DragonCon: Southern Fried Sci-Fi
I glance down the alleyway to see seven or eight pirates striding towards me then hurry across the street where I am surrounded by Storm Troopers, aliens and zombies. But don’t worry ya’ll, I’m at DragonCon: one of the world’s largest science fiction & fantasy conventions.
Over Labor Day weekend, the Con celebrated its 26th anniversary in Atlanta with a crowd of more than 50,000 folks.
From the Saturday morning parade where thousands of costumed fans strut their stuff down Peachtree, to the jam-packed panel of Star Trek Next Generation actors, DragonCon is a feast for the senses. Costumes range from the insane to the sublime.
There are myriad Batmen, Wonder Women, Supermen, Box People, Spocks and Jokers. The place is crawling with real-life scientists, writers, artists and even an astronaut who recounts his time aboard the International Space Station.
The growing popularity of Steampunk has created a whole new genre, evidenced by Victorian inspired dresses and bustiers, as well as numerous steam-powered vehicles and ornate time machines. Some of the gadgets and props are wondrous. For Doctor Who fans, there’s even a robotic Dalek which threatens to “exterminate” me!
A self-professed foodie, actress Jewel Staite raved about meals at Atlanta restaurants Woodfire Grill and Rathbun’s. Although she didn’t get a chance to post during her stay, you can check out her quirky food and lifestyle blog, Happy Opu. Staite is best-known as
aircraft mechanic Kaylee in the popular space western “Firefly,” and the blockbuster movie Serenity based on the series.

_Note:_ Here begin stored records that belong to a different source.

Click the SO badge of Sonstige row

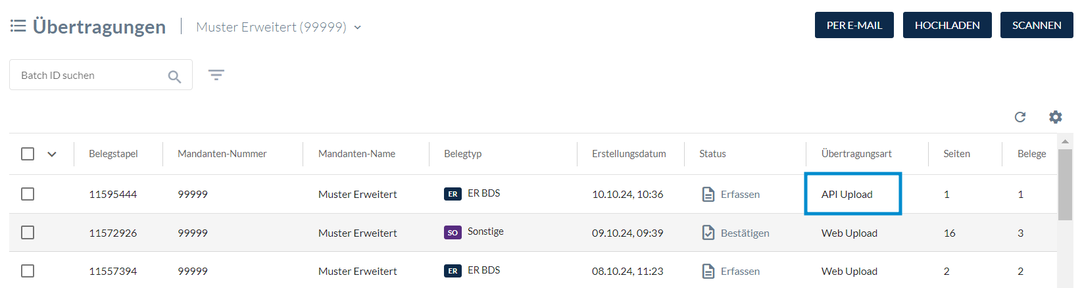[453, 232]
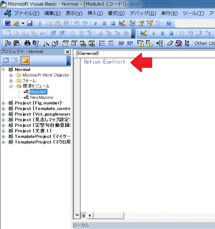Click the View Code icon in the Project panel

point(6,60)
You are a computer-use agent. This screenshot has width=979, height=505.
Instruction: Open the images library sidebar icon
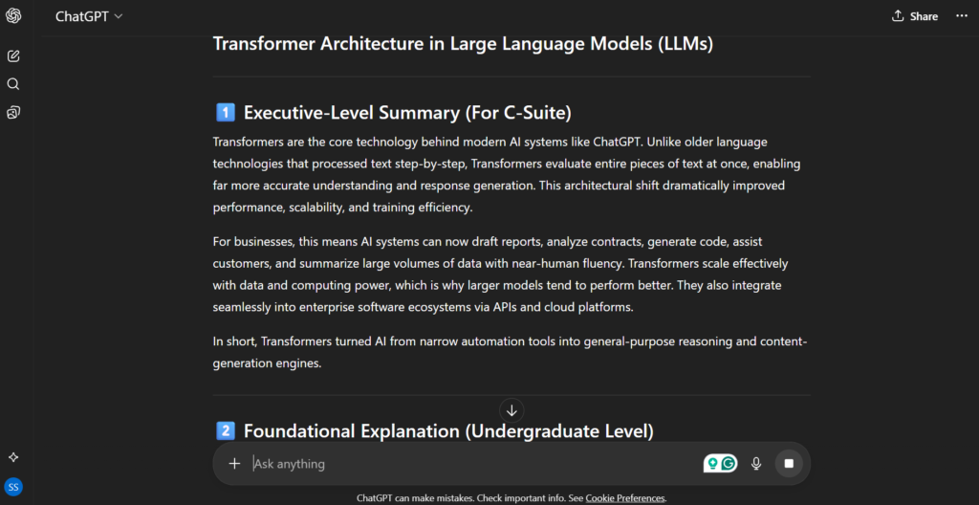point(13,113)
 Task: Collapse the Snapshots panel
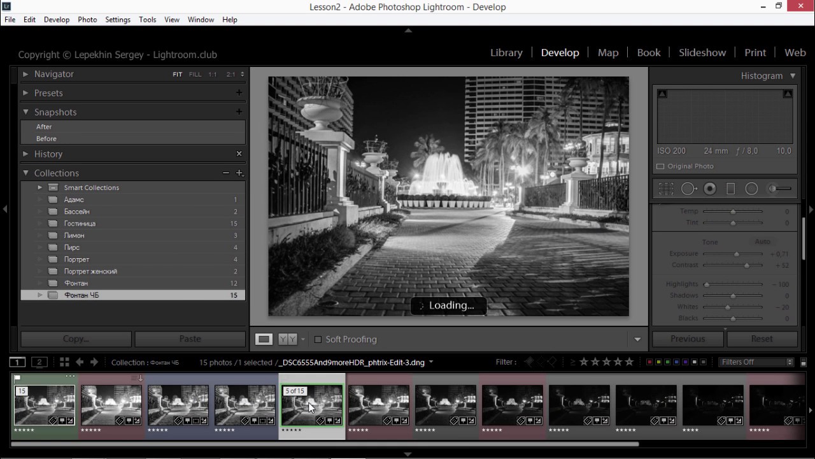(x=26, y=112)
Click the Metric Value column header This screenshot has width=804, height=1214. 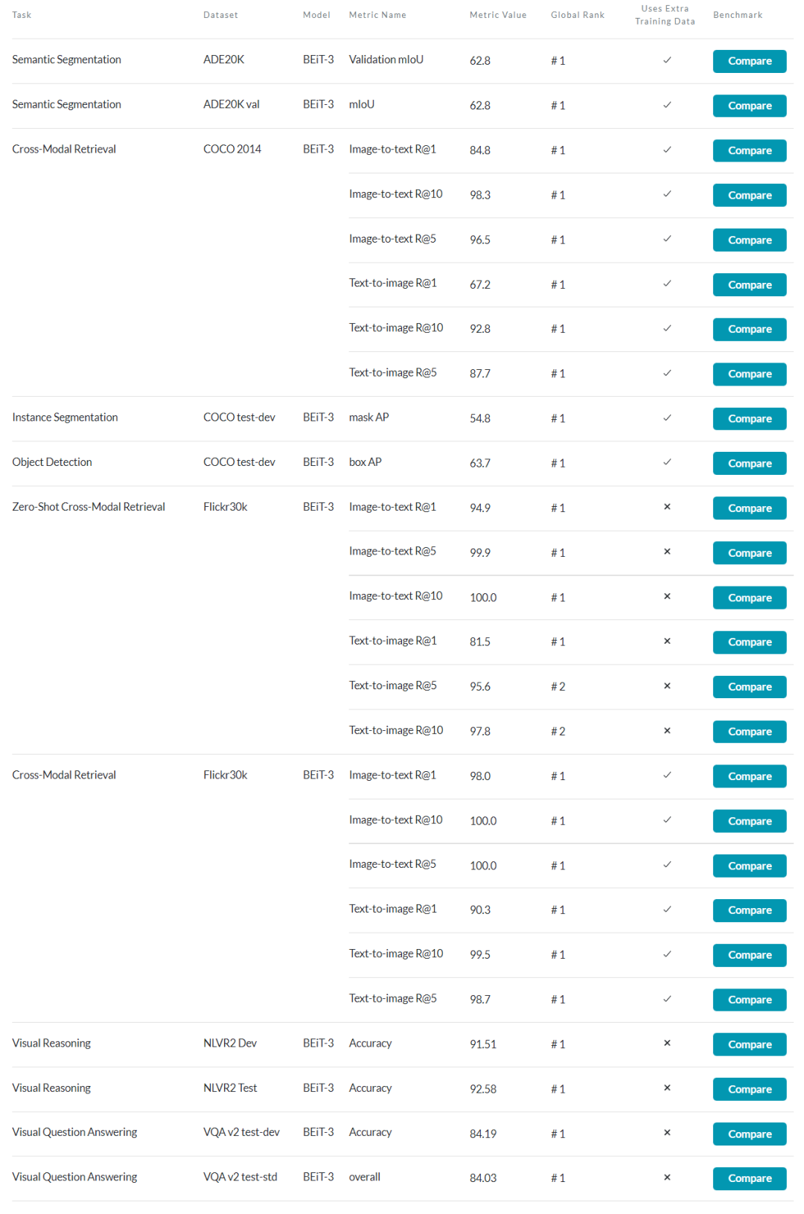click(x=497, y=15)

Jason Momoa, most recently seen as primitive horse-lord Khal Drogo in the HBO series “Game of Thrones,” showed up in a torn orange t-shirt. Well, what remained of a t-shirt. The shredded garment exposed his ripped body and had adoring fans swooning. Honey, I was wishing that women still carried smelling salts! During his Q&A session he savored a “local beer,” which looked suspiciously like Sweetwater’s Blue. Y’all can see more photos of crazy costumes here.
Although sci-fi fans travel to the annual con to escape into another world, they also seem to appreciate our southern hospitality. While standing in line, shopping or eating, I heard people remark on the friendliness of Atlantans. On Labor Day, we said goodbye to our costumed companions then headed back to our work-a-day world as teachers, bankers, dental assistants, students, techies, and PR professionals to dream about the adventures we’ll have at next year’s DragonCon.